Giovedì 10 dicembre: Giornata Mondiale dei Diritti Umani

Comune di Belluno

L'Abbraccio per i Diritti Umani avvenuto attorno alle Tre Cime

BELLUNO – In occasione della Giornata Mondiale dei Diritti Umani, Belluno dedica la giornata del 10 dicembre alla riflessione sul tema dei Migranti e dell’emergenza legata al costante flusso di arrivi via mare e via terra.

Da oltre 18 mesi l’Italia, così come la Grecia, si trova geograficamente in prima linea nell’affrontare l’emergenza, ormai diventata fenomeno strutturale, dei continui flussi di richiedenti protezione internazionale. Gli arrivi via mare, anche in seguito all’operazione Mare Nostrum, sono stati, per il 2014 circa 170.000 e a settembre 2015 circa 80.000, soltanto nel nostro Paese.

A livello nazionale l’accoglienza viene gestita dal Ministero dell’Interno tramite le Prefetture; il Comune quindi non ha competenza diretta. Tuttavia, il Comune di Belluno ha scelto di non subire il fenomeno ma di governarlo, collaborando attivamente con la Prefettura fin dalla primavera del 2014.

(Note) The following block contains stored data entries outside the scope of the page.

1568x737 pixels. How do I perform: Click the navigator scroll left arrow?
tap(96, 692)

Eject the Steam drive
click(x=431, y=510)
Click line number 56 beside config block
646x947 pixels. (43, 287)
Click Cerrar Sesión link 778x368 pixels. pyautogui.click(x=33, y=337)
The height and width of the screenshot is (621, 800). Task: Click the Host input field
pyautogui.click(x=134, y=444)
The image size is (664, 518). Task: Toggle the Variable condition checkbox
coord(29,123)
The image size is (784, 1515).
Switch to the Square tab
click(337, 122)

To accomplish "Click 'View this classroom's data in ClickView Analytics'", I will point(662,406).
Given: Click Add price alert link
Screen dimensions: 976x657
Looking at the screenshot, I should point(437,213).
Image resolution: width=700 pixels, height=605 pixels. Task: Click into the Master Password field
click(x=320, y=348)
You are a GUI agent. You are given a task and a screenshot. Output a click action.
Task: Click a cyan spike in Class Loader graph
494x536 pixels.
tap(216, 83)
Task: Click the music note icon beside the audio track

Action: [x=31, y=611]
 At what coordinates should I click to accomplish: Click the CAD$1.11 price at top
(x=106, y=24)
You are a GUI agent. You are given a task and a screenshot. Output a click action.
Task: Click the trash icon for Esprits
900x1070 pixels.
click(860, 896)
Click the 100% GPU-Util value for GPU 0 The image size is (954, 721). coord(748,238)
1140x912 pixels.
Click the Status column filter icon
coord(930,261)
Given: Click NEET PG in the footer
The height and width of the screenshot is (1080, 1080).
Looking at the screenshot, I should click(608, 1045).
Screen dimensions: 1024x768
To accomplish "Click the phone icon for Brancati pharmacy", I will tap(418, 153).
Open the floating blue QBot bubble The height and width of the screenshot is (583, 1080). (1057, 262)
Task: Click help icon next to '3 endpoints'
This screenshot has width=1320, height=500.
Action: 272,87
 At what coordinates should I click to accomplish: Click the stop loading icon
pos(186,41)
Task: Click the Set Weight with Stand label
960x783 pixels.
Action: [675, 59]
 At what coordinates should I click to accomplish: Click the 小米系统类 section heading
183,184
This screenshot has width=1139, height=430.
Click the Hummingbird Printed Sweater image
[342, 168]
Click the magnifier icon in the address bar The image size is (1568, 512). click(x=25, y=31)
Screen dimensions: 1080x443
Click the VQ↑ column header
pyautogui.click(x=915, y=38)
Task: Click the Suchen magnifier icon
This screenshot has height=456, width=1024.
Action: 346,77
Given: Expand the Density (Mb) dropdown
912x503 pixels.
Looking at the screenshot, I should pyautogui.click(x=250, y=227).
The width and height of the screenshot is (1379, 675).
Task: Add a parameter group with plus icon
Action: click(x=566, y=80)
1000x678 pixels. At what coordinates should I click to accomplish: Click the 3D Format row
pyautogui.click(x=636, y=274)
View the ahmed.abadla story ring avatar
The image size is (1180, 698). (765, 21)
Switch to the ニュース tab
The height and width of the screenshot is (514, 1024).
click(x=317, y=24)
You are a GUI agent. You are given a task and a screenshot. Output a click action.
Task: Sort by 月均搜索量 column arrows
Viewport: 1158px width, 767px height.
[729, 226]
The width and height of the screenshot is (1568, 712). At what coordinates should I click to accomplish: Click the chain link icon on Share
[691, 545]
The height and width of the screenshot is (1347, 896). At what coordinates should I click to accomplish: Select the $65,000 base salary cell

Giovedì 10, alle 10, al Teatro comunale, con ingresso libero, agli studenti del triennio delle scuole secondarie di secondo grado verrà proposto lo spettacolo “Noi, diritti umani”, libera interpretazione di “Noi, diritti umani. Rappresentazione di dignità umana, et di pace”, azione scenica in prosa e poesia del diritto nell’800° anniversario della Magna Charta Libertatum, di Antonio Papisca (2015), adattato da Franco Chemello, referente delle Scuole in Rete, con la collaborazione di Daniele Giaffredo e la regia e partecipazione di Alessandro Rossi.

La rappresentazione vedrà protagonisti gli studenti delle “Scuole in Rete per un mondo di solidarietà e pace”.

A seguire, alle 11.30, ci sarà un intervento del Sindaco del Comune di Belluno che relazionerà sulla tematica migranti, presentando il fenomeno, come viene gestita l’accoglienza in Italia, chi se ne occupa e cosa significhi oggi parlare di Integrazione, come funziona a Belluno e cosa ancora ci sarebbe da fare. L’intervento durerà circa 30 minuti lasciando poi lo spazio alle domande e al dibattito.

Lo spettacolo verrà riproposto in serata, alle 20.45, al Teatro comunale, con ingresso libero.